El autor no utiliza un formato evidente, y en este caso tampoco se ha optado por esa vía, sino que se deja que el texto viva y discurra libremente por los caminos que se han marcado, adaptando los medios y las formas a las posibilidades de su construcción teatral. Y si el video servía para la primera pieza, también la segunda sabrá aprovecharse de esa idea.
Para el desarrollo de la segunda obra, La inapetencia, partimos de un modelo muy diferente, aunque también con pocos elementos de atrezo: si bien en el primer caso teníamos un diseño gris amarillento y pobre, ahora todo es luz y colores pastel, porque parece que la felicidad es lo que rodea a este entorno familiar que muestra La inapetencia. Jugando a partir de la idea de que nada obliga a una sociedad basada en el modelo de organización entrono a una familia estándar, parece que poco a poco podrán generar otras ideas, latentes en el propio seno de las familias, o alternativas a lo que se cree “normal” en los roles convencionales.

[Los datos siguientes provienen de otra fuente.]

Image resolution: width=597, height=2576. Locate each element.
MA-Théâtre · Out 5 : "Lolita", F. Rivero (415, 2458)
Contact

La escena arrancará con un matrimonio en el domicilio familiar, que habla de la adopción como manera de justificar una discusión donde no parece haber desacuerdo real. Basada en un formato mucho más próximo al absurdo que el caso anterior, varias escenas se irán intercalando, de manera que acaban por mostrarnos a una familia normal, que no lo es, o que tal vez sí lo es, pero no se ajusta a los cánones sociales de lo que debiera ser (“Una familia tipo son dos personas y dos hijos. Un hombre y una mujer. Un matrimonio y dos hijos.”).
En este caso, para resolver una parte de los personajes se utiliza una proyección de video interactiva, que obliga al elenco a tener medidas sus intervenciones, ya que el control de tiempo no da lugar a interrupciones. En vivo o en las proyecciones, los personajes son absurdos, los comentarios se salen de lo habitual, y las situaciones resultan reales, por increíbles que puedan parecer. Y entre el absurdo, la crítica de nuestro propio entorno, como la charla del personaje de Patricia con sus descerebradas amigas (refiriéndose a la gente de la calle: “hay cosas que faltan, hay chicos con hambre, hay todo eso, no digo que no, pero lo feo son los muñones”).
Tanto Delfín Estévez, como Patricia Almohalla o como Julia Fournier (es el elenco presente esta función, aunque hay cambios a lo largo del tiempo), realizan un gran trabajo. Muy diferente del anterior desde su planteamiento (desde el mismo momento en que Lola Polo estaba sola en escena), y con un resultado muy efectista, en el que algunos de los formatos elegidos logran conquistar mejor al público, como el caso de Patricia a metro y medio del público, dialogando con las imágenes de video que tiene a su espalda, sin importar la proximidad. Pero también las otras intervenciones, porque Julia tiene una gran soltura en escena, y Delfín le proporciona al desarrollo un aparente grado de madurez y sosiego, que su personaje se encargará de desbaratar finalmente, para completar el cuadro del absurdo y de lo rompedor del “discurso de lo familiar”.